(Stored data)
○ ○ ○ ○ ○ ○ ○
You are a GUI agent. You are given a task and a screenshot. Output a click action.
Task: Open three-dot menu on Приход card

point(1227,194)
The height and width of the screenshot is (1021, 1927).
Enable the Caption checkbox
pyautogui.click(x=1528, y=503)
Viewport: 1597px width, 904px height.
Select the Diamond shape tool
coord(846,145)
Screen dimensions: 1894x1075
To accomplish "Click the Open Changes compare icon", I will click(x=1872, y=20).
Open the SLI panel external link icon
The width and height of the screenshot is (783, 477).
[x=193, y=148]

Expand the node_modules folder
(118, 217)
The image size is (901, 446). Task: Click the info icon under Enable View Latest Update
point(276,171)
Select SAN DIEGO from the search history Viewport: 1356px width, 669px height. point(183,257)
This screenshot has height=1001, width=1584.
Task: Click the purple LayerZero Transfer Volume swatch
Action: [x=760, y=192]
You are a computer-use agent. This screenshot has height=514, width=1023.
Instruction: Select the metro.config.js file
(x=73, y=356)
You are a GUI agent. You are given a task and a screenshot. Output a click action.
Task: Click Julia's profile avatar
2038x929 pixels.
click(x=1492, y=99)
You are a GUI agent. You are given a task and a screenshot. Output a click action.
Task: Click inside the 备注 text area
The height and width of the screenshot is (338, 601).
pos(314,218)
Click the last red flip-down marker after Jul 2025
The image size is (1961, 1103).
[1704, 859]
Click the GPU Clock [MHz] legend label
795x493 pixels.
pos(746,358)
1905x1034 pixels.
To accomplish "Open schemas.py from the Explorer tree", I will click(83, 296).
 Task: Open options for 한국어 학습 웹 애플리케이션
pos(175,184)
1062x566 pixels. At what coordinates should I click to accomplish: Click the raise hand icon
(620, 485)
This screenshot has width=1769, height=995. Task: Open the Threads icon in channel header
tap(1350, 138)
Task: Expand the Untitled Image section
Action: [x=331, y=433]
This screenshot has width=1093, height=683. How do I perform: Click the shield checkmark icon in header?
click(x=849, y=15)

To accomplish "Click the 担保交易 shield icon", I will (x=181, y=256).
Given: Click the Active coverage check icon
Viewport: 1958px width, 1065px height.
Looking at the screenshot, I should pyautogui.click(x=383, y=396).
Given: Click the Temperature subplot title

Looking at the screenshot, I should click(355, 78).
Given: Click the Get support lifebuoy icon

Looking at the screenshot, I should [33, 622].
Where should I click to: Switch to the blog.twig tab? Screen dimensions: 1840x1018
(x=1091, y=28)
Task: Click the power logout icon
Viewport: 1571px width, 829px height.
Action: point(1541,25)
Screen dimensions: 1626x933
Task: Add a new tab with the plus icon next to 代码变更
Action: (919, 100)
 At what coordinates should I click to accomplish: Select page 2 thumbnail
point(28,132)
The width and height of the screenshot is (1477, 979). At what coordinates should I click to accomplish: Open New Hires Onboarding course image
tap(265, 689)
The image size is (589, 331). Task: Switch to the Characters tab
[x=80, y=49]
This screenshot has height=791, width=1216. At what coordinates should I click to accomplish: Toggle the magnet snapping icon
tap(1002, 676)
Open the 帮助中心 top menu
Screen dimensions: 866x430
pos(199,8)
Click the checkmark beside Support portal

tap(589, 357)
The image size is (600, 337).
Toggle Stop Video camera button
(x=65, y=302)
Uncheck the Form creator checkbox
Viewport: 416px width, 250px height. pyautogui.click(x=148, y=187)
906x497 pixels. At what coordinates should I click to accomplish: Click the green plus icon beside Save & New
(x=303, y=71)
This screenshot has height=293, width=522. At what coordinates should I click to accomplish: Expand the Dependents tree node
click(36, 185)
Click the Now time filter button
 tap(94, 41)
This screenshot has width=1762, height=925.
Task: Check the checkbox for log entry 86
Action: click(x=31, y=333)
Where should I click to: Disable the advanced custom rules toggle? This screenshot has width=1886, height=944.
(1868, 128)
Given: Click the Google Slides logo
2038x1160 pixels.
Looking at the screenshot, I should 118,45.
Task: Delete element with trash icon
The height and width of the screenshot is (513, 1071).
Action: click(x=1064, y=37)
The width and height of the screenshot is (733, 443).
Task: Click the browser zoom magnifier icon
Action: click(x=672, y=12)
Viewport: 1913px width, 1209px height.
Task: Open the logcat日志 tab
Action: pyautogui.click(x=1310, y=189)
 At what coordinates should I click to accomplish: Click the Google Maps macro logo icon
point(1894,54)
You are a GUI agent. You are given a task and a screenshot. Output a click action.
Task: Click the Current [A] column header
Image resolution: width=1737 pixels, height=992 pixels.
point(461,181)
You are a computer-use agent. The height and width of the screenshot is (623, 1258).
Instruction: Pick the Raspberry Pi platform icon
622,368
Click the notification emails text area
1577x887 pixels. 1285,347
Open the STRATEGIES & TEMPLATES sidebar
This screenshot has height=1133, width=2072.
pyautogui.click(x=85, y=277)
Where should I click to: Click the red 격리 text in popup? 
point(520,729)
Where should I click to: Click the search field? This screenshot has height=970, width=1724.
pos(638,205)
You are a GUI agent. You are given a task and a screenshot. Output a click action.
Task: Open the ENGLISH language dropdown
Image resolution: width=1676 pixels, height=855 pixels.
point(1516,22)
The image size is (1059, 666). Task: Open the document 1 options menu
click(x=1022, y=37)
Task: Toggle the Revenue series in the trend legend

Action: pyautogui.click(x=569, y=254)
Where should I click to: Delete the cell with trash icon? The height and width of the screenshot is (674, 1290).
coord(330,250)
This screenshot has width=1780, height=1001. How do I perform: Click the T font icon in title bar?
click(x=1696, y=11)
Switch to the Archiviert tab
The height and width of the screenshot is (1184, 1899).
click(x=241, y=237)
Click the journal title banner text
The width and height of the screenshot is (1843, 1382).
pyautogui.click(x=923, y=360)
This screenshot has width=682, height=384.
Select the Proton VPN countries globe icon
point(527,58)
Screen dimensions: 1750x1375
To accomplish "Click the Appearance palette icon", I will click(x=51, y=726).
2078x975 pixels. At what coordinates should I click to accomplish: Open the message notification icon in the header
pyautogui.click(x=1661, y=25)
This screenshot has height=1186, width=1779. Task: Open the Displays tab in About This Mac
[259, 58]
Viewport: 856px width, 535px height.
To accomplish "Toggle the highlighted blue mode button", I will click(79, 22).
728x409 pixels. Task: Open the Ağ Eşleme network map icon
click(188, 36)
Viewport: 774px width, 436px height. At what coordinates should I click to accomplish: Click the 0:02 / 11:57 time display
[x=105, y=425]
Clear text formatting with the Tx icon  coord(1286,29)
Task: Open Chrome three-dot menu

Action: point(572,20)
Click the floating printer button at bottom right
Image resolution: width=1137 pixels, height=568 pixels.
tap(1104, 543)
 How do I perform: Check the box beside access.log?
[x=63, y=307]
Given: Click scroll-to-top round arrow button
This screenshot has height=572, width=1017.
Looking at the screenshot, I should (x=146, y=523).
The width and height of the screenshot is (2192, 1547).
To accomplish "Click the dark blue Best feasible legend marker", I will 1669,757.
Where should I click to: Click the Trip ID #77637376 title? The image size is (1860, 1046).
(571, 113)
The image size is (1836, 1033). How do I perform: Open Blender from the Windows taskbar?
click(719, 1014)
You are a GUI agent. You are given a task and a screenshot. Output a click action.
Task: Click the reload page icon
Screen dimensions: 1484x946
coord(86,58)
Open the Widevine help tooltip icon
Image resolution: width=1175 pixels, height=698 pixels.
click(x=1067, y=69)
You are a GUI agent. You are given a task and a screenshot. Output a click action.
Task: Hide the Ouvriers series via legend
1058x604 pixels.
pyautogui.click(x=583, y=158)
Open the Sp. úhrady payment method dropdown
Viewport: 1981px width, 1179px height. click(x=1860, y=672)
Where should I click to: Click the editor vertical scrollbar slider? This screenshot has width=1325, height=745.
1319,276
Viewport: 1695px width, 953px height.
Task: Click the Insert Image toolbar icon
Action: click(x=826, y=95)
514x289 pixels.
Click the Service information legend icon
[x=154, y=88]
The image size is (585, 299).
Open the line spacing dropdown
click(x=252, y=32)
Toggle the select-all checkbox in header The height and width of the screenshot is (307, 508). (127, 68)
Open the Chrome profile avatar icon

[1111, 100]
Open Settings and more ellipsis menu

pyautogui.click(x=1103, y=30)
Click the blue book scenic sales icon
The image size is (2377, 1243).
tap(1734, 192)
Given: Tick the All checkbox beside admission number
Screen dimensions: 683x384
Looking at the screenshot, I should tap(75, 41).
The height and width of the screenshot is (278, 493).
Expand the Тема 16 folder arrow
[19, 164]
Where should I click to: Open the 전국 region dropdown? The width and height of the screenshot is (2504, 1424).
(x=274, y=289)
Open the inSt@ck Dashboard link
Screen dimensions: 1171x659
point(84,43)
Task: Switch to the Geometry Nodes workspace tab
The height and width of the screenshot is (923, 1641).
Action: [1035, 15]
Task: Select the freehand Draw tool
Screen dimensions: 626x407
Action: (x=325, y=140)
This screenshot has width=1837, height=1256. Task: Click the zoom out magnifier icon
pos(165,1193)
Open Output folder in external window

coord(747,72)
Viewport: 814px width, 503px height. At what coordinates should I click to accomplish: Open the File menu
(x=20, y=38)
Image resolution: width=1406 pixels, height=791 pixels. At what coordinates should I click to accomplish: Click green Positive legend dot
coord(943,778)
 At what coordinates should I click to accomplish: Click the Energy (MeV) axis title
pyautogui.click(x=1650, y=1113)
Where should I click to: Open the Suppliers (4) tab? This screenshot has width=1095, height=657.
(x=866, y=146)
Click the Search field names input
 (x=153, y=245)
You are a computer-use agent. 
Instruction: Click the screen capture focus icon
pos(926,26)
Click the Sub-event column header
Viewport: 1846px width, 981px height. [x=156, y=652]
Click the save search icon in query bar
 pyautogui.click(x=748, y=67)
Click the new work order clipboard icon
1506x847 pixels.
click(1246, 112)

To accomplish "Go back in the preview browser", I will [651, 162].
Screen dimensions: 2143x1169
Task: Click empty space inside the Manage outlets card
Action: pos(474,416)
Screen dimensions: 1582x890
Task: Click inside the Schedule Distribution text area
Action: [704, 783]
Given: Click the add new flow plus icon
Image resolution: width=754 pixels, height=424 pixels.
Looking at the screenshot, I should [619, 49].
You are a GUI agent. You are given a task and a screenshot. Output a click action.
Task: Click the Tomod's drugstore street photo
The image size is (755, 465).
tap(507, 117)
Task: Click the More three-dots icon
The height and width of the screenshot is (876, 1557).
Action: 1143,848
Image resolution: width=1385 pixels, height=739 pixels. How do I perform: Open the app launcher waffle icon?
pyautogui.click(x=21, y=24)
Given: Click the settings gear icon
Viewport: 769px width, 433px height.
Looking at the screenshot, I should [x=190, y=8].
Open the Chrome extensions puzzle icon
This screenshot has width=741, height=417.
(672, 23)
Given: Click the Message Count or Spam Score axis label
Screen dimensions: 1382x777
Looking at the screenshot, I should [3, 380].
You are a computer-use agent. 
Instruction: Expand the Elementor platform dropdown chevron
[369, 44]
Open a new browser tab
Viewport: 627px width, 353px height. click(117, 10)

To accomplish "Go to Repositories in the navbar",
○ ○ ○ ○ ○ ○ ○
_TASK TO CARRY OUT_
From the entries, copy every line in which the word "marker" occurs.

_WRITTEN ANSWER_
Click the last red flip-down marker after Jul 2025
To accomplish "Click the dark blue Best feasible legend marker", I will 1669,757.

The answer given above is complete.